Summary of Surveys on Development Aid, Global Hunger, and Poverty: Public Knowledge LLC/FrameWorks Institute - Scaring Ourselves Salient: Assumptions and Consequences of Various Frames on Foreign Policy (2004)
Report Date: January 2004
Data Collected: December 2-18, 2003
Survey Population: 4000 adults nationally drawn proportionate to population
Background
This survey was conducted to quantify the effects of different communications frames on support for international engagement and a range of policy objectives such as addressing world hunger, preventing infectious disease, and fighting terrorism, among many others.
Key Findings
- Compared to a previous Public Knowledge study conducted in 2000, the public –as represented in the control group – has become more supportive of an active role in the world, and strong opposition to foreign economic assistance has declined. However, the national dialogue has not resulted in a more interdependent mindset nor has it caused Americans to place significantly higher priority on addressing a wide range of international problems.

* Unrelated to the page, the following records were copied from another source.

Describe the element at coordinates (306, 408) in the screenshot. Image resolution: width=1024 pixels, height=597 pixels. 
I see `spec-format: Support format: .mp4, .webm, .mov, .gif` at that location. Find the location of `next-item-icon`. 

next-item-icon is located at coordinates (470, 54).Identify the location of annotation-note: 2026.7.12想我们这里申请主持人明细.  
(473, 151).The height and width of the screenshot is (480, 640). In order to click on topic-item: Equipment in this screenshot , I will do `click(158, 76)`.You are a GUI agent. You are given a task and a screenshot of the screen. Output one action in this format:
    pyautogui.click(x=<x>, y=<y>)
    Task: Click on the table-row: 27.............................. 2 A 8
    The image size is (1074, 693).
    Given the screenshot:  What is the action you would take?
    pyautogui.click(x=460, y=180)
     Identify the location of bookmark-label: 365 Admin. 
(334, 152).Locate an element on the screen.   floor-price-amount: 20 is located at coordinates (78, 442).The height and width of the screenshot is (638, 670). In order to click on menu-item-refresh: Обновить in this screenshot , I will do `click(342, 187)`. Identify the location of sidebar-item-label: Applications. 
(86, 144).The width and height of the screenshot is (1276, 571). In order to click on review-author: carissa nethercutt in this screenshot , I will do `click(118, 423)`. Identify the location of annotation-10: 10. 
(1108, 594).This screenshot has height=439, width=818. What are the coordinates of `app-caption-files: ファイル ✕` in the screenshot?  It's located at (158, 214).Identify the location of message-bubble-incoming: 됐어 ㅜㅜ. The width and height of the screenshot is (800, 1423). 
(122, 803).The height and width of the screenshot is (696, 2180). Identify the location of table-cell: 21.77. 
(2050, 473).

- Republicans and Independents are more supportive of an active role in the world than they were three years ago, but they are no more likely to hold an interdependent perspective, and Republicans are no more likely to prioritize international issues. Meanwhile, Democrats have become increasingly likely to believe the US is doing more in the world than it should. Continuing to define foreign policy as a national security issue is likely to cause Democrats to retreat from international engagement, and not lead to increased support for non-security engagement among Republicans.
Key Advice
- While questions used to prime a security mindset received strong reactions in this survey, the consequences of the Security Frame prove quite damaging: “Once the Security Frame is invoked, public priority for a range of issues declines and some groups significantly reduce their support for international engagement and global economic assistance.”
- All of the remaining three frames prove more effective than the Security Frame in building support for international engagement, but the Positive Interdependence Frame is generally stronger than the other two. Compared to the Security Frame, the Positive Interdependence Frame results in significantly higher priority ratings for 14 of the 18 issues tested, more than the Negative Interdependence (nine issues) and the Enlightened Self-Interest Frame (six issues).
- Even when the objective for communications is to advance specific security policies, the Positive Interdependence Frame is the most effective in lifting the public’s priority for addressing these policies, while the Security Frame is the least effective.
Methodology
To achieve this objective, the research incorporated a series of “priming” experiments to cue specific frames, and then determine the extent to which exposure to the frames subsequently influenced reasoning and attitudes about global interdependence. Nearly 4000 survey respondents were initially divided into a control group of 1000, which received no deliberate framing, plus four groups of 750 respondents each who were exposed to four test frames. The four test frames were:
1) Security – the dominant media frame of terrorism and national security which positions American safety as the goal of international engagement
2) Positive Interdependence – the benefits of interdependence, positioning the US as a good citizen using global teamwork to achieve the common good
3) Negative Interdependence – global problems that cross borders, calling for U.S. leadership to achieve what is in the nation’s self-interest and protect us from threats like infectious disease, etc.
4) Enlightened Self-Interest – international cooperation is simply practical for mutual self-interest, positioning the US as a pragmatic leader that sees international cooperation as an effective tool
After each frame was invoked, respondents rated the priority of a range of policies and expressed their views toward global engagement. To provide additional advice in communicating specific security policies (weapons proliferation, loose nukes, etc.) an additional experiment translated each of the four frames outlined above into a transition to security policy. Subsequently, respondents again rated a range of policies and questions concerning global engagement.